:: Assignment ::
Drop every picture, then print the rest of the listing exactly as given.

:: Available data ::
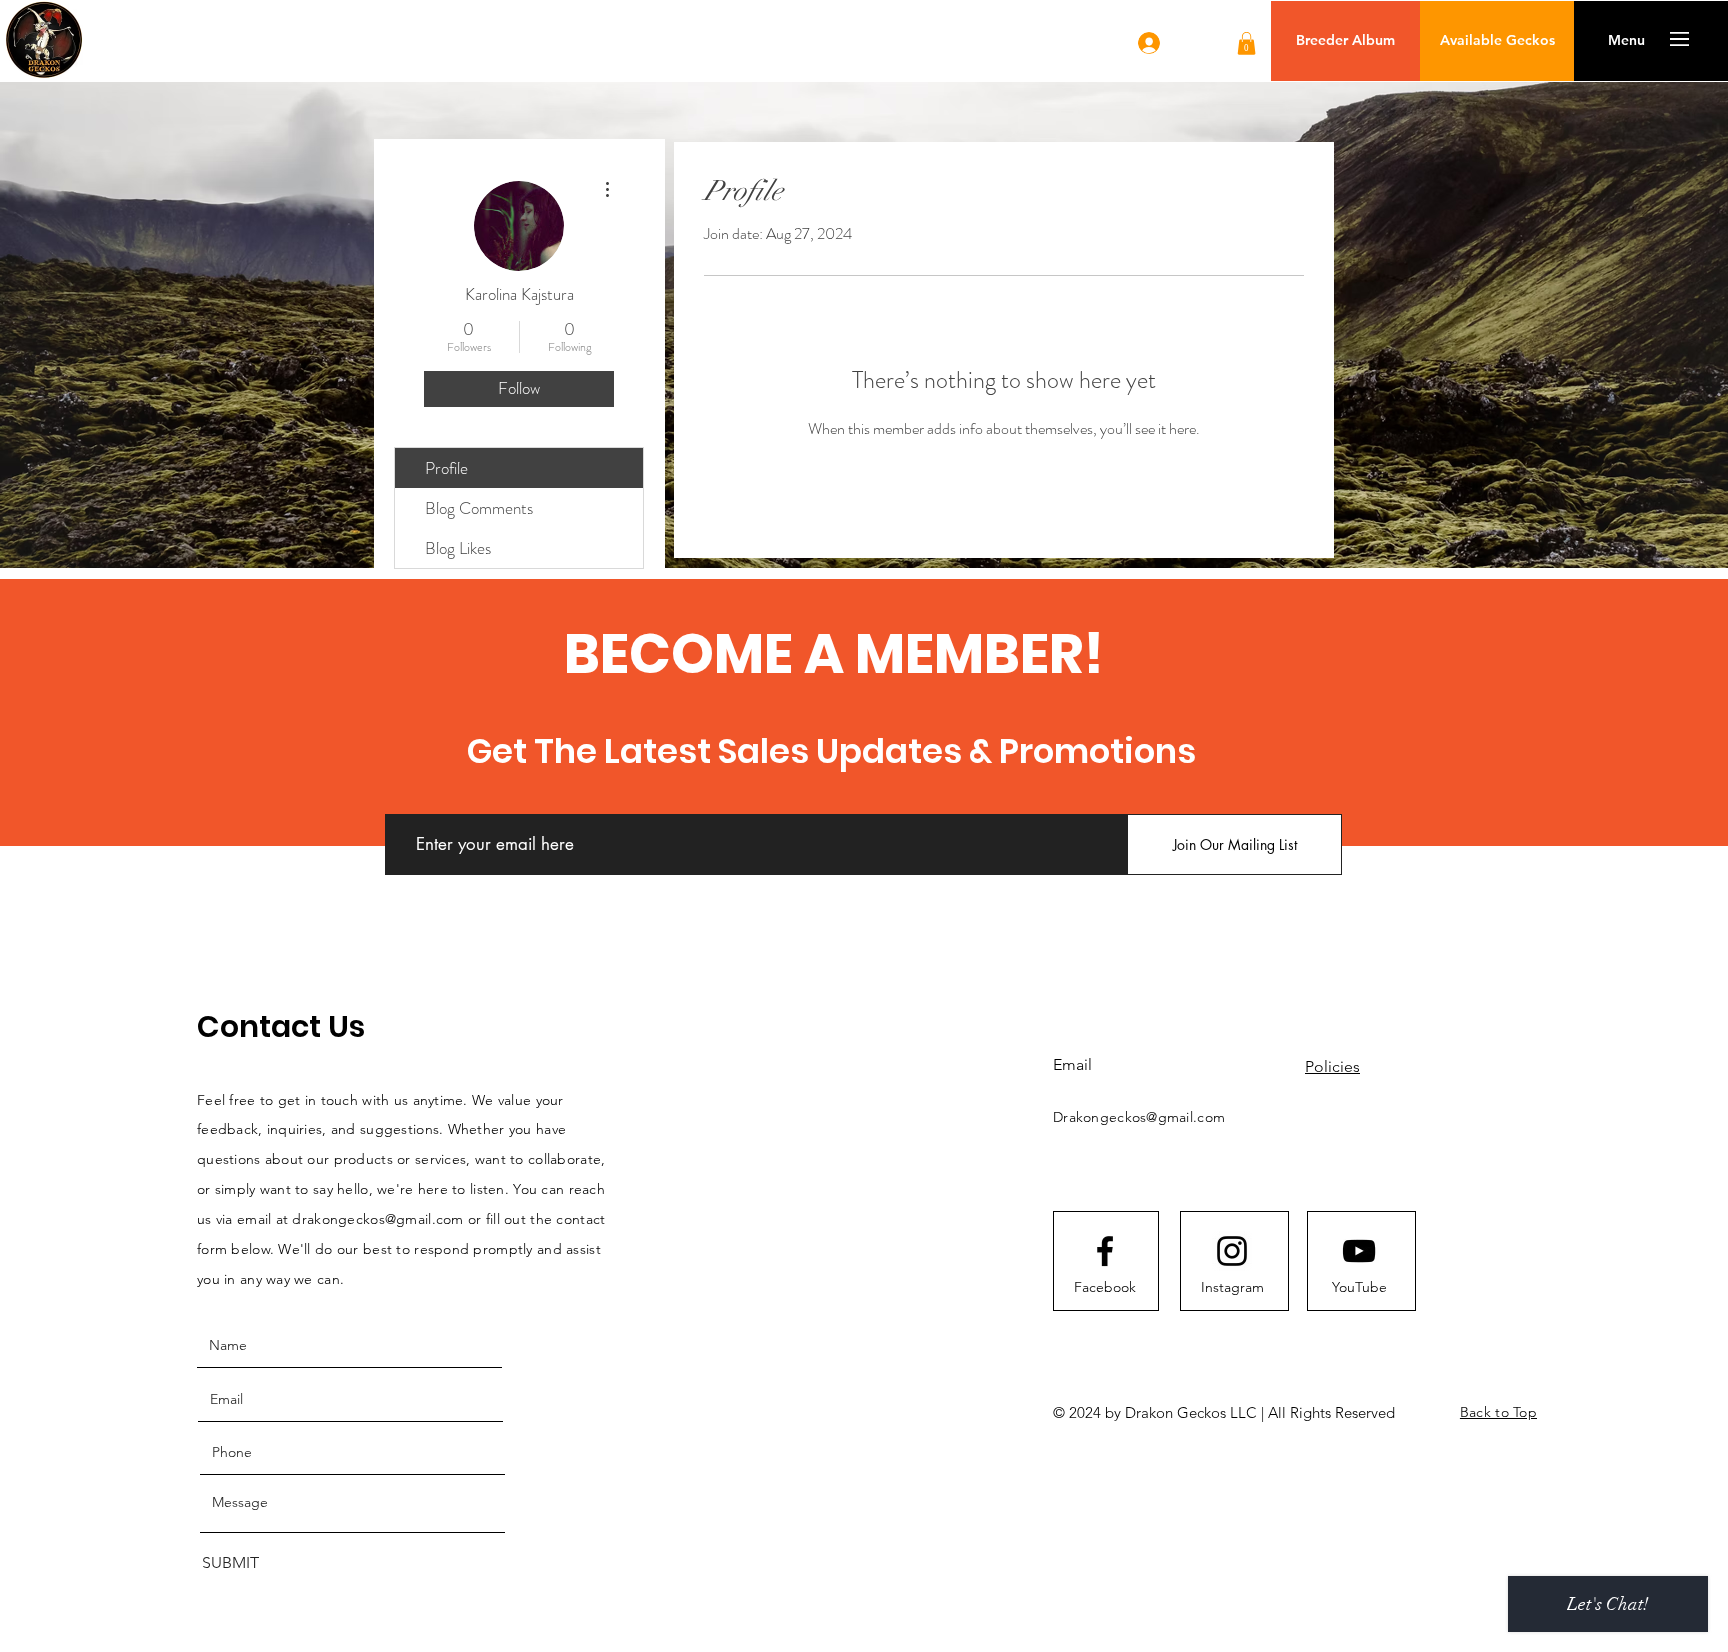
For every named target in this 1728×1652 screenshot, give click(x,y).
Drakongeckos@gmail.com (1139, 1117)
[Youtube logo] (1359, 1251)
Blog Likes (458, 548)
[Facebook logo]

:: Worked solution ::
For every named target in this 1728×1652 screenshot, give click(x,y).
Drakongeckos@gmail.com (1139, 1117)
[Youtube logo] (1359, 1251)
Blog Likes (458, 548)
[Facebook logo]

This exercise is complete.